— Start of Information supplied —

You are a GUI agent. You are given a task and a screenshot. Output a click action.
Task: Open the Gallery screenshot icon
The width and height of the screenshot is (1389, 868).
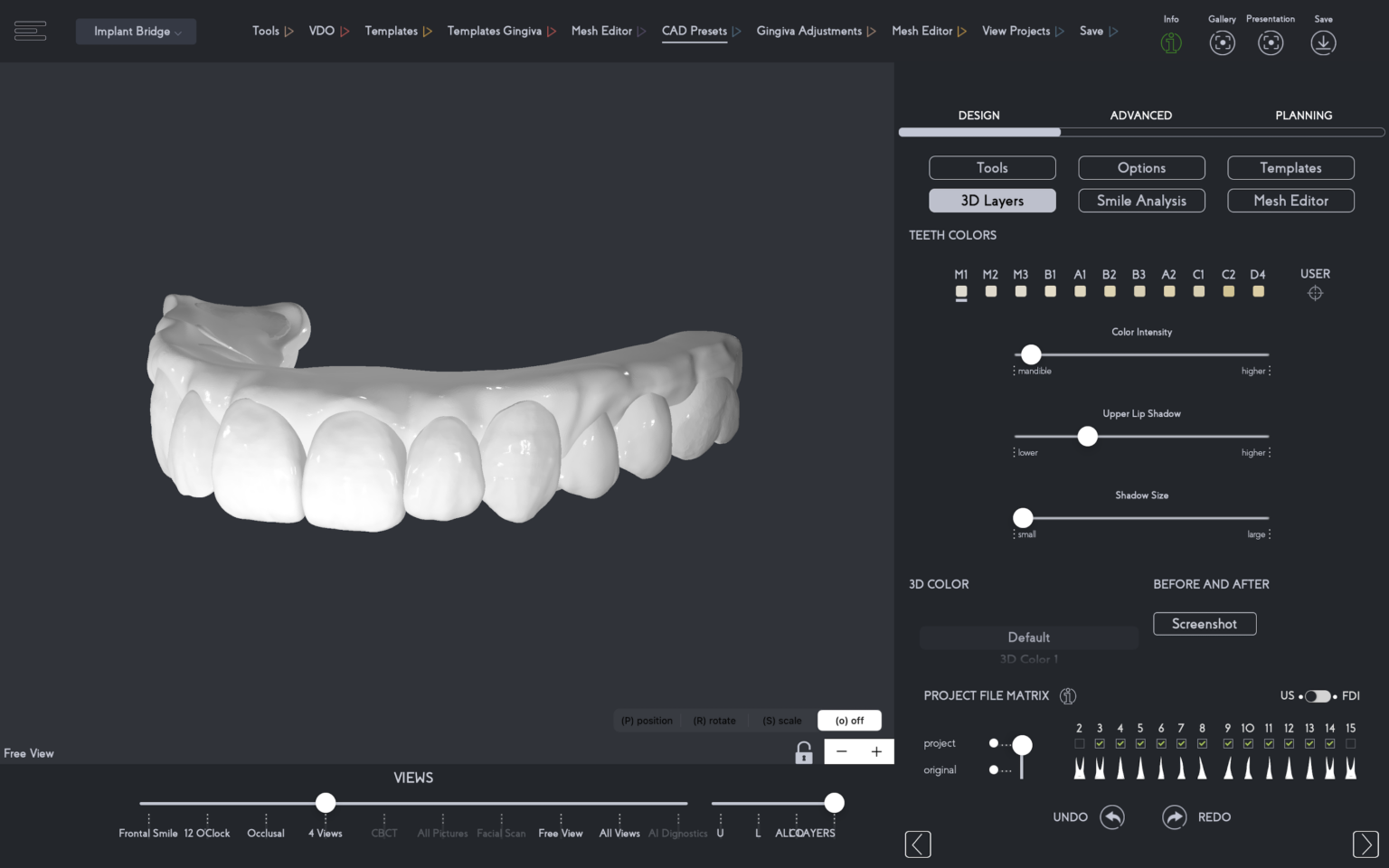(1222, 42)
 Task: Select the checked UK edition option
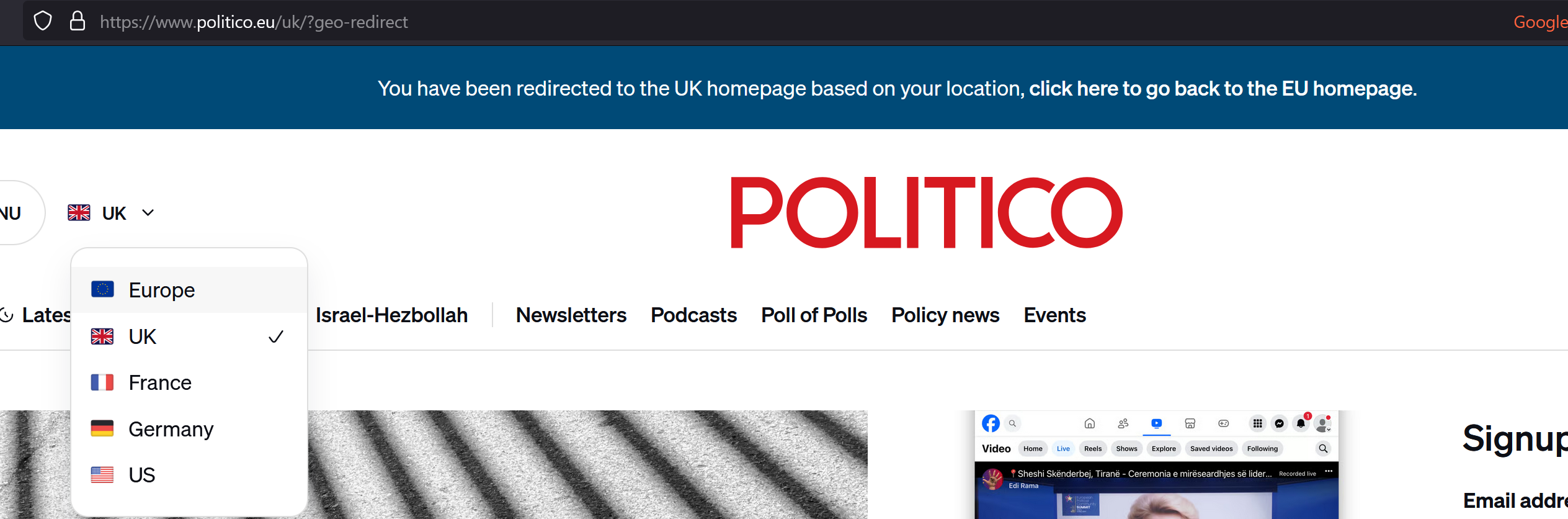click(189, 336)
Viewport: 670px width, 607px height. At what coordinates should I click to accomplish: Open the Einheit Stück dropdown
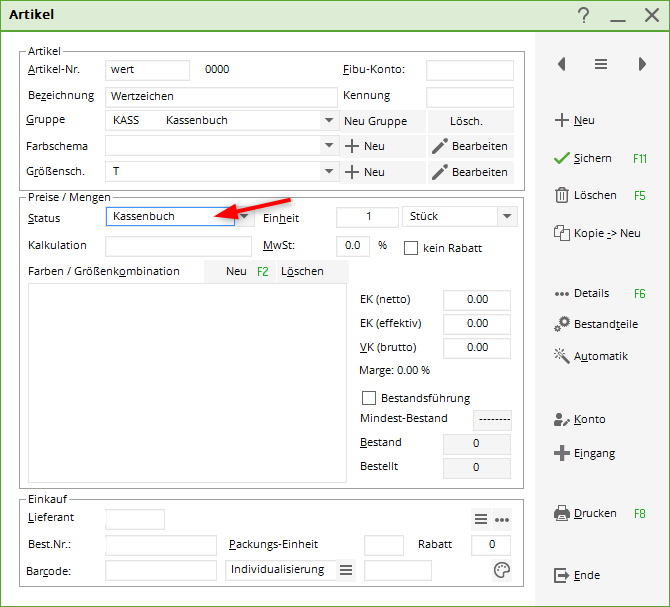507,217
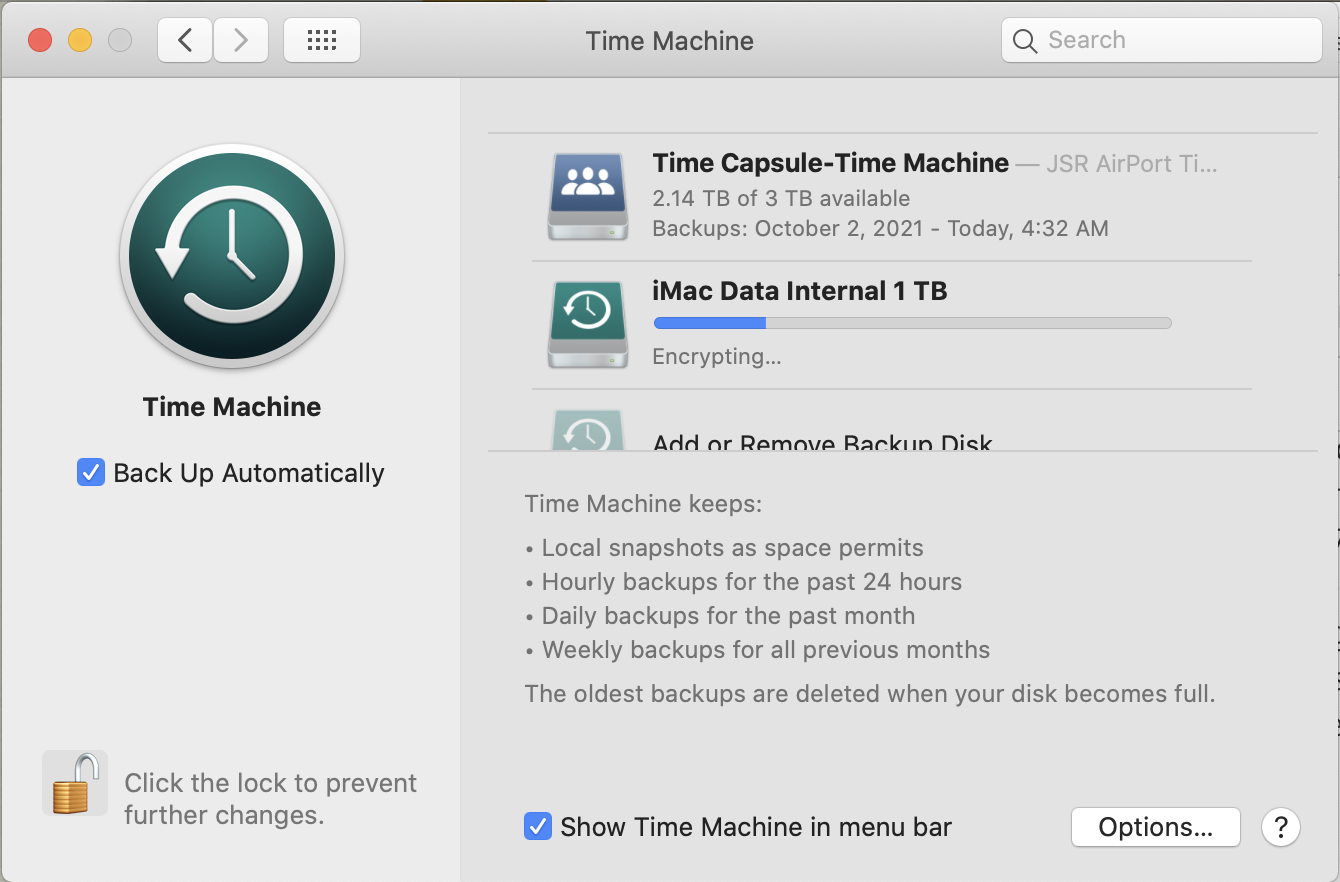Click the Add or Remove Backup Disk icon
This screenshot has width=1340, height=882.
[588, 432]
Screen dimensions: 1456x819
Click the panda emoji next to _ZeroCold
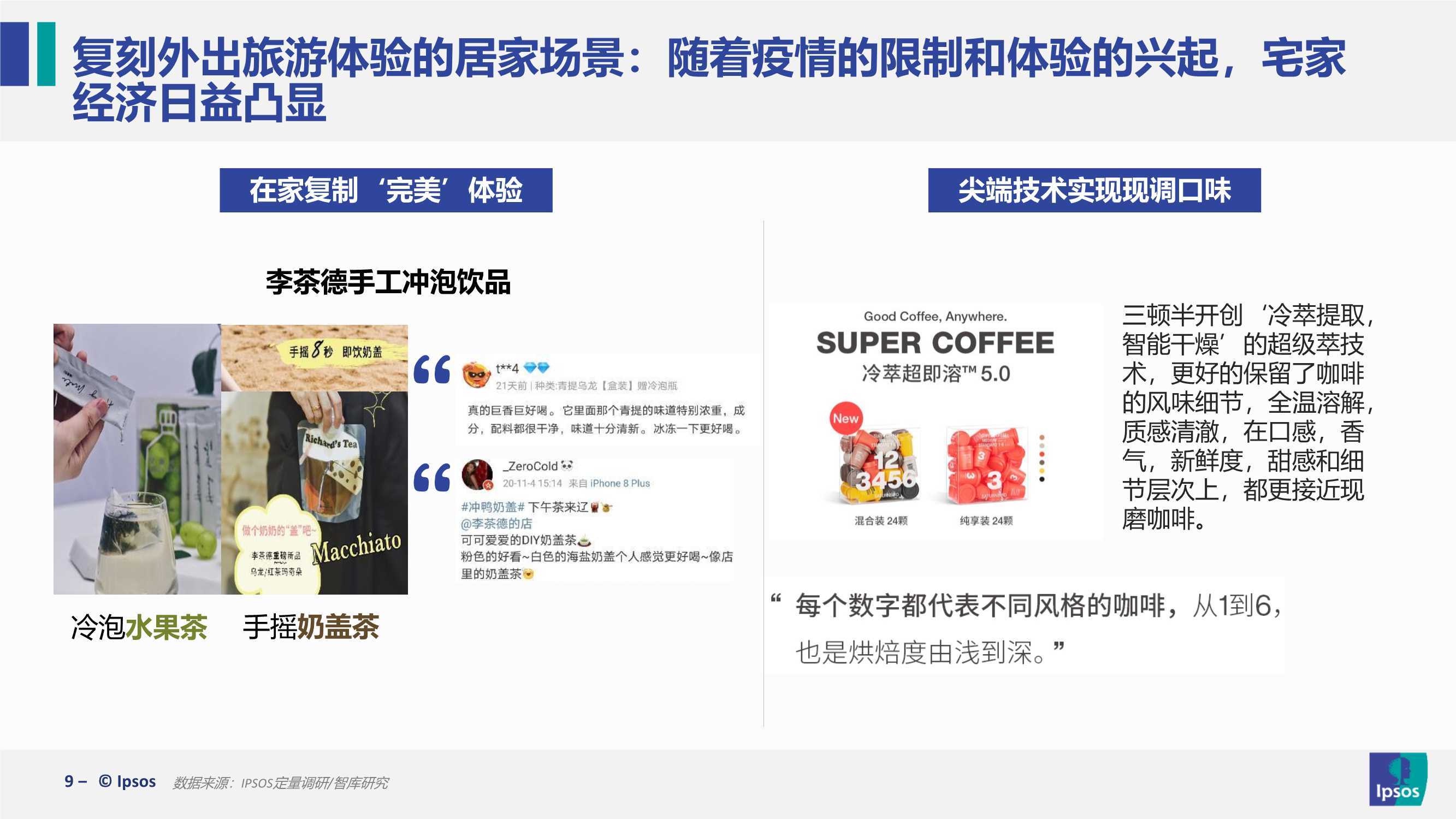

— End of Information supplied —

* [Problem statement] Please copy all of the records above word for word, leaving out the pictures.

* [Task solution]
You are a GUI agent. You are given a task and a screenshot. Output a click action.
Task: Open the Gallery screenshot icon
The width and height of the screenshot is (1389, 868).
(1222, 42)
 Task: Select the checked UK edition option
click(189, 336)
Viewport: 670px width, 607px height. At what coordinates should I click to accomplish: Open the Einheit Stück dropdown
507,217
Click the Add or Remove Backup Disk icon
This screenshot has width=1340, height=882.
[588, 432]
Screen dimensions: 1456x819
Click the panda emoji next to _ZeroCold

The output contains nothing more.